Sans prévenir Mr Peterson embraye sur ' Kansas City' chanté et scatté comme à la grande époque.
St-Brieuc, would you help me, doit-il répéter quatre fois avant d'entendre le public réagir et battre des mains.
Soudain,le maître change d'avis, ses copains doivent réagir il vient d'attaquer 'Got my mojo working'.
La salle aussi est quelque peu désarçonnée par le sens de l'improvisation de l'élève de Jimmy Smith.
Tiens voilà la gitane, elle va lui prodiguer quelques conseils, tu parles, il laisse tomber le standard blues pour attaquer une valse désuète en souriant.
Lucky, tu te fous de nous, vieux?
Vous êtes des endormis, je vous ai priés de m'accompagner, on lui obéit pour entamer les choeurs de ' Stand by me', une nouvelle incartade, il ne termine pas le Ben E King et amorce ' Chain Gang' de Sam Cooke que peu de gens dans la salle semblent connaître.
Bon, bande d'ignares et celle-là, ça vous dit quelque chose?
Yes, on connaît ' Papa was a rolling stone' des Temptations, cette version purulente valait le déplacement à elle seule.
La ballade céleste ' One hundred ways' ( Quincy Jones/James Ingram) séduit les âmes sensibles et après cette séquence sentimentale, l'espiègle virtuose revient à Jimmy Smith, on croit avoir reconnu ' Misty'
La cohésion est absente, heureusement l'immense talent des protagonistes sauve la mise et le fantaisiste a le mérite de laisser beaucoup de place à ses acolytes.

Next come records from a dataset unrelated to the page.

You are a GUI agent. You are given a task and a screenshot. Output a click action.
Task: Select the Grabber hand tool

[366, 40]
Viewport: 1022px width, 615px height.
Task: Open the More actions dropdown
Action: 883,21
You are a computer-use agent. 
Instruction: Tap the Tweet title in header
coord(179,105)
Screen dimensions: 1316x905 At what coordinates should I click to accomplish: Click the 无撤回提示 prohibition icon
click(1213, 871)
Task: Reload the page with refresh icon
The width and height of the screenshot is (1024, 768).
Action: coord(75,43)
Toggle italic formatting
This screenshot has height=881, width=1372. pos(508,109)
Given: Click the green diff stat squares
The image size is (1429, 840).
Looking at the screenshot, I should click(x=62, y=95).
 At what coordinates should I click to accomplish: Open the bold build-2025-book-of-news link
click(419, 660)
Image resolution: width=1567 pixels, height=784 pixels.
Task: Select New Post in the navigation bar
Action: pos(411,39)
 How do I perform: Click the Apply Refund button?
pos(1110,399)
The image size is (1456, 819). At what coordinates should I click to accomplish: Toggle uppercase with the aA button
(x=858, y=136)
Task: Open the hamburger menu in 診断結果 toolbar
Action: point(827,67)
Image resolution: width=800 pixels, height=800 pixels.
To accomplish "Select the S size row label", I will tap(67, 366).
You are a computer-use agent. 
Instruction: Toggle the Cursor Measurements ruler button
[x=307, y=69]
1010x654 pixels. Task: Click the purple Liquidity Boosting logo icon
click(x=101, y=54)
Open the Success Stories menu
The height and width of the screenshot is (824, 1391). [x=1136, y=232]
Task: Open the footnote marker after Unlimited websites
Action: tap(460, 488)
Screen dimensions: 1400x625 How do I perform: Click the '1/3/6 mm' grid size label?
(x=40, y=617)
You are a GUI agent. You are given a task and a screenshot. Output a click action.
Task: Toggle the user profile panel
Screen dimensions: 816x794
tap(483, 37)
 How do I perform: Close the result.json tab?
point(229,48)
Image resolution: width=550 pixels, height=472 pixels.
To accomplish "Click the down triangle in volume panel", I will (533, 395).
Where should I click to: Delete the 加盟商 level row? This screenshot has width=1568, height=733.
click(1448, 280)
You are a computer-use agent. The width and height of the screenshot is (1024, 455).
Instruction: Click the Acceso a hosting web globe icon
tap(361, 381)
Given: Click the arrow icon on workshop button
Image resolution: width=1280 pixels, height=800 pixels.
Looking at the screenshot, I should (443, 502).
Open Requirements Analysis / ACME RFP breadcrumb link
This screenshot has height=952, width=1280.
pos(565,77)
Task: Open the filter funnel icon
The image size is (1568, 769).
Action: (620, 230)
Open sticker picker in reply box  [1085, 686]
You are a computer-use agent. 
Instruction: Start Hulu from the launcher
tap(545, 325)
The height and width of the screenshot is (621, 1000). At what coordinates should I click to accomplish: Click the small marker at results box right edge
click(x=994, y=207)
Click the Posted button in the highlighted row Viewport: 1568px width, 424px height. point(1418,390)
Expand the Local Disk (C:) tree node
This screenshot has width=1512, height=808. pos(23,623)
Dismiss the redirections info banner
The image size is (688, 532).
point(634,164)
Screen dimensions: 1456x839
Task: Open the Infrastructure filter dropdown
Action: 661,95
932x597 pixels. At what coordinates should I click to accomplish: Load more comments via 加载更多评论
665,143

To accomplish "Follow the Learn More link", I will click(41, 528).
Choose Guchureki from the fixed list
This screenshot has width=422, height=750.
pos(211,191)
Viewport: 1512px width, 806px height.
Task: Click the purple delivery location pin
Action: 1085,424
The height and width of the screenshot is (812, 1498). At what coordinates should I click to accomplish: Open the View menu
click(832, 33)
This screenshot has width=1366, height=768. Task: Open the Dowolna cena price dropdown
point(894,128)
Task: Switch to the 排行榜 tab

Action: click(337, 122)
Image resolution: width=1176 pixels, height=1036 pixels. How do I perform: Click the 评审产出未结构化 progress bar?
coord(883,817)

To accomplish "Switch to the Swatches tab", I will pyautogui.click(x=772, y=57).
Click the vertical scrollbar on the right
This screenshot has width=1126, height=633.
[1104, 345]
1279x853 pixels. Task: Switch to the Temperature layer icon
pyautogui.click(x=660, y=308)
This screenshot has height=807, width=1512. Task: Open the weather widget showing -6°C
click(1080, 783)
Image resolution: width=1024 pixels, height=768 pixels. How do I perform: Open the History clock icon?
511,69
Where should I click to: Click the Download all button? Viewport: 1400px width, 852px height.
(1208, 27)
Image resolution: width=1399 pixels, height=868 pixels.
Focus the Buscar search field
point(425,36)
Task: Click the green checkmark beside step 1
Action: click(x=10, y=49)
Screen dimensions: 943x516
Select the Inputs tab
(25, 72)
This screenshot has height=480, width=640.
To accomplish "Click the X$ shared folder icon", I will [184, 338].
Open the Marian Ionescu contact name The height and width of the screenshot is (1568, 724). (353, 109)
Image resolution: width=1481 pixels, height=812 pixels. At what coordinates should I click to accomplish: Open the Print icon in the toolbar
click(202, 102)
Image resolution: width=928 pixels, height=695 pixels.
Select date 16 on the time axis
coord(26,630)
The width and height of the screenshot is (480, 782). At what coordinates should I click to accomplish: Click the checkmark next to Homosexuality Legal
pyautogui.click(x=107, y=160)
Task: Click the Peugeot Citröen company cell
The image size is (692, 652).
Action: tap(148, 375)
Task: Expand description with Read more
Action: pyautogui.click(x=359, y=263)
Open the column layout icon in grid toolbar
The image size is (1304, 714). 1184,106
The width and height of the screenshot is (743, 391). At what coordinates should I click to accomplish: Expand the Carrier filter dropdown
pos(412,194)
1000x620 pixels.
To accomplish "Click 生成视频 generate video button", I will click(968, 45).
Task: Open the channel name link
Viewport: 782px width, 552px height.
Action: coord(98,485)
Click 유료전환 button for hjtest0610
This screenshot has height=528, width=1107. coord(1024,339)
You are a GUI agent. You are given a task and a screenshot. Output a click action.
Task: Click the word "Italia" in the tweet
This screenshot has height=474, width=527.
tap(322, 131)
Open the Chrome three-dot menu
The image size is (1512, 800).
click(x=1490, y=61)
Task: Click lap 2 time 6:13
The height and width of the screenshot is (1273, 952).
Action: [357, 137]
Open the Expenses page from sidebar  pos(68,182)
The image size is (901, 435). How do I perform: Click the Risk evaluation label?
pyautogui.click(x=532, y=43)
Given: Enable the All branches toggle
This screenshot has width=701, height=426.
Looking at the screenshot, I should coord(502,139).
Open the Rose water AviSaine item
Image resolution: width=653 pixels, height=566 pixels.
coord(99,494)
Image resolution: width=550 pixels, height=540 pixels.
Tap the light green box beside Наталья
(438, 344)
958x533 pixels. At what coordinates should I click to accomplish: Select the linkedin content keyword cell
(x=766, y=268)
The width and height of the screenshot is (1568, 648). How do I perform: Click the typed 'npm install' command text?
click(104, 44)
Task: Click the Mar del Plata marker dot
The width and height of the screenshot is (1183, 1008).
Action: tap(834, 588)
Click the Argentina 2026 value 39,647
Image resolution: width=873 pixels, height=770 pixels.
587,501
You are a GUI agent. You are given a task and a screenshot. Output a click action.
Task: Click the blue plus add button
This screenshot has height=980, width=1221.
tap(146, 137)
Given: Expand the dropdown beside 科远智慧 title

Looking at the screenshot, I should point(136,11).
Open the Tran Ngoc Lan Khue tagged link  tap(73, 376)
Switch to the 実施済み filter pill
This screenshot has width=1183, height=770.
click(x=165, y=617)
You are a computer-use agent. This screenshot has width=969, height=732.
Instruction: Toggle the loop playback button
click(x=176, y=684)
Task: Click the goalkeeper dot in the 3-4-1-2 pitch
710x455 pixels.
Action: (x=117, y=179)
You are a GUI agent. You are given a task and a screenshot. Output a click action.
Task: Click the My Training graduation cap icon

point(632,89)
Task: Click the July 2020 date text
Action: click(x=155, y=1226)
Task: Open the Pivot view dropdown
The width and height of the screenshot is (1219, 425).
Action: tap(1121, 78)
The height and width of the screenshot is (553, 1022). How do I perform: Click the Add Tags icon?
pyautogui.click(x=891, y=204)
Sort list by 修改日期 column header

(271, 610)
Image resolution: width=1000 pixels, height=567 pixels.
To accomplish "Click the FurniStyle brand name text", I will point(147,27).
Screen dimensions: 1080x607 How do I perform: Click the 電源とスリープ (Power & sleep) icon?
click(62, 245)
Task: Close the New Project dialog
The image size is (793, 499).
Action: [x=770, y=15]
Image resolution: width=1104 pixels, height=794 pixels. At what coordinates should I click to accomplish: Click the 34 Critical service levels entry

Tandis que Kelyn soliloque, Lucky quitte le B-3 s'assied près du jeune guitariste puis ramasse une guitare et, à la slide, entame 'Dust my broom' uniquement accompagné par Ahmad qui, debout à ses côtés, secoue quelques colifichets empruntés à une tribu indienne établie dans les calanques de Cassis.
L'exercice se poursuit avec ' Hoochie Coochie Man' et une version alternative du ' Mojo'.
' World's In A Tangle' de Jimmy Rogers et 'Death don't have no mercy' terminent la séquence blues à la guitare, le band au complet revient à la formule initiale voyant Lucky Peterson reprendre sa place derrière l'Hammond et rejouer du Jimmy Smith.
OK, il en fait des tonnes, s'avère légèrement cabot, cela n'aura pas gâché le plaisir des Briochins, il avait annoncé la fin, il change d'avis et nous balance 'A song for you', un hit pour Ray Charles, avant de prendre la direction des coulisses.
Saint-Brieuc le rappelle, ils reviennent tous pour un dernier Jimmy Smith flamboyant, pendant lequel Ahmad Compaoré se permet quelques acrobaties ayant fait frémir Patrick Sébastien qui compte le signer pour le plus grand cabaret du monde!
La tournée se poursuit, elle s'arrête à Paris le 20 mars!